🤖 AI Summary
This study investigates the dynamic coupling between language modeling and embodied perspective-taking in human collaboration. Building upon Selman’s developmental theory, we propose PerspAct—a novel framework that integrates embodied perspective-taking with implicit linguistic generation, leveraging the ReAct paradigm to drive GPT-series LLMs in simulating developmental stages of perspective-taking and their associated internal narratives. We extend the Director Task paradigm to conduct qualitative action analysis and quantitative performance evaluation. Results demonstrate that models consistently generate stage-appropriate internal narratives and exhibit progressive advancement toward higher-order stages during interaction; higher stages significantly enhance collaborative efficiency, whereas lower stages show instability in complex scenarios. Our core contribution lies in uncovering how LLMs achieve dynamic cognitive representation upgrading through embodied linguistic interaction, and in establishing the critical regulatory role of internal narrative in collaborative reasoning.
📝 Abstract
Language and embodied perspective taking are essential for human collaboration, yet few computational models address both simultaneously.
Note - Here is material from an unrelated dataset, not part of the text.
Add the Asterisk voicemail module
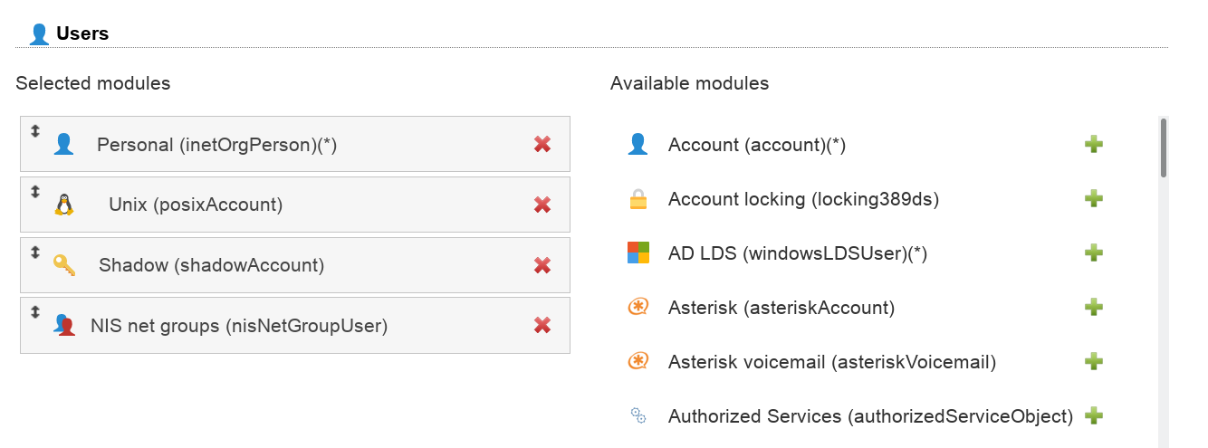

This work investigates the PerspAct system [1], which integrates the ReAct (Reason and Act) paradigm with Large Language Models (LLMs) to simulate developmental stages of perspective taking, grounded in Selman's theory [2]. Using an extended director task, we evaluate GPT's ability to generate internal narratives aligned with specified developmental stages, and assess how these influence collaborative performance both qualitatively (action selection) and quantitatively (task efficiency). Results show that GPT reliably produces developmentally-consistent narratives before task execution but often shifts towards more advanced stages during interaction, suggesting that language exchanges help refine internal representations. Higher developmental stages generally enhance collaborative effectiveness, while earlier stages yield more variable outcomes in complex contexts. These findings highlight the potential of integrating embodied perspective taking and language in LLMs to better model developmental dynamics and stress the importance of evaluating internal speech during combined linguistic and embodied tasks.